Re: Actually looking at the code - why init oafd
- From: Maciej Stachowiak <mjs noisehavoc org>
- To: Michael Meeks <michael ximian com>
- Cc: George <jirka 5z com>, Maciej Stachowiak <mjs eazel com>, gnome-2-0-list gnome org
- Subject: Re: Actually looking at the code - why init oafd
- Date: Fri, 7 Sep 2001 00:47:06 -0700
On 06Sep2001 10:55PM (-0400), Michael Meeks wrote:
>
> Hi George,
>
> On Thu, 30 Aug 2001, George wrote:
> > oafd is NOT started on program init, gconfd is not started on program
> > init. No CORBA calls are made.
>
> AFAIR the oafd start on program init was an attempt to get round
> issues with idle handlers and activation; inasmuch that liboaf does
> something like:
>
> user: do_some_oaf_call
> liboaf: get_activation_server
> fork_server
> g_main_loop_iterate and listen to GIOChannel for IOR
> user_idle: do_some_oaf_call
> get_activation_server
> fork_server ....
>
> Which sucks.
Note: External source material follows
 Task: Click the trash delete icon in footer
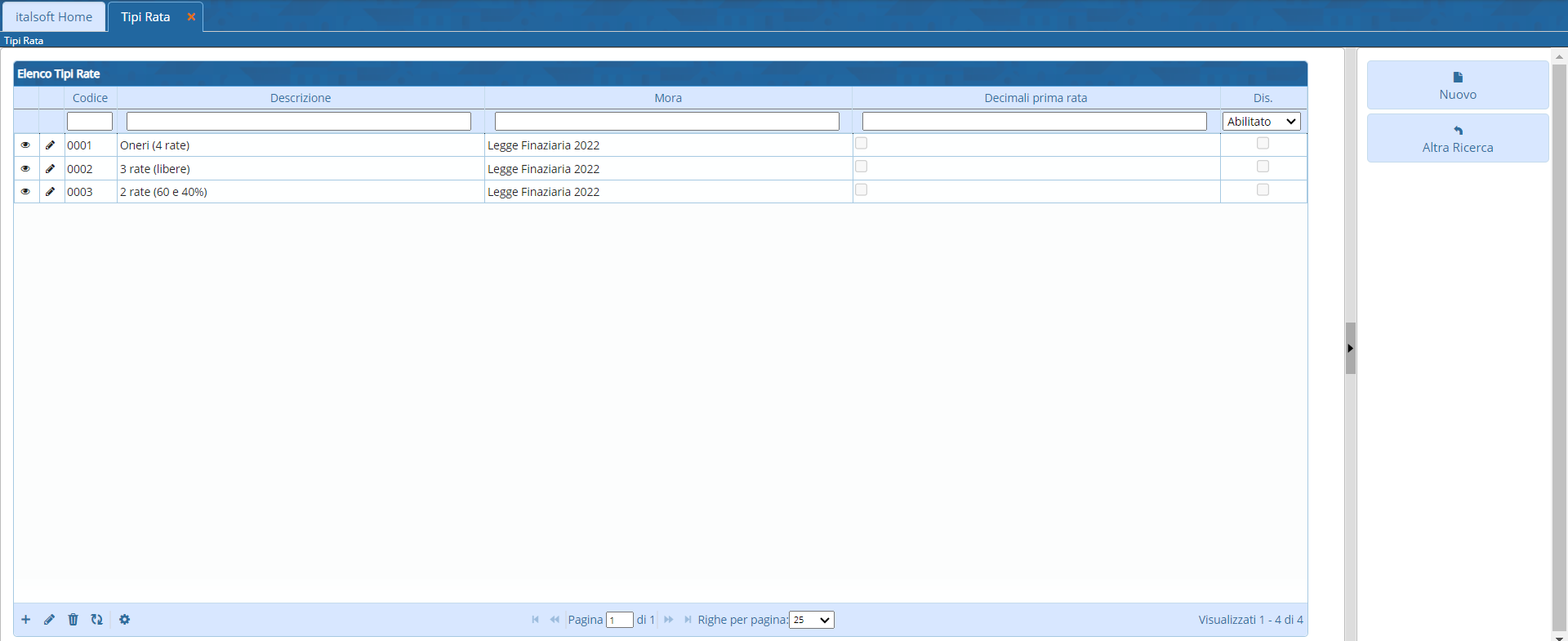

Clearly there are several possible solutions to this,
> one of which I think was initializing oaf at app startup.
liboaf uses an inferior main loop which _only_ listens to the channel
that the IOR might come in on, so it should not dispatch idle handlers
set on the app's main loop. Unless I am wrong about how the glib
main-loop code works.
I invite review of the code in bonobo-activation-fork-server.c (which
I did not write) by someone who is an expert in this area.
> Perhaps this re-enterancy should be fixed inside bonobo-activation
> by using either a custom mainloop there - or possibly the linc mainloop -
> since then we can still get fun CORBA re-enterancy issues :-)
bonobo-activation already uses a custom mainloop there. Search for the
string `mloop' in that file. I believe this main loop will not even
dispatch incoming CORBA calls, which is OK because
bonobo-activation-server will not make any outgoing CORBA calls on
startup, and certainly not back to the app.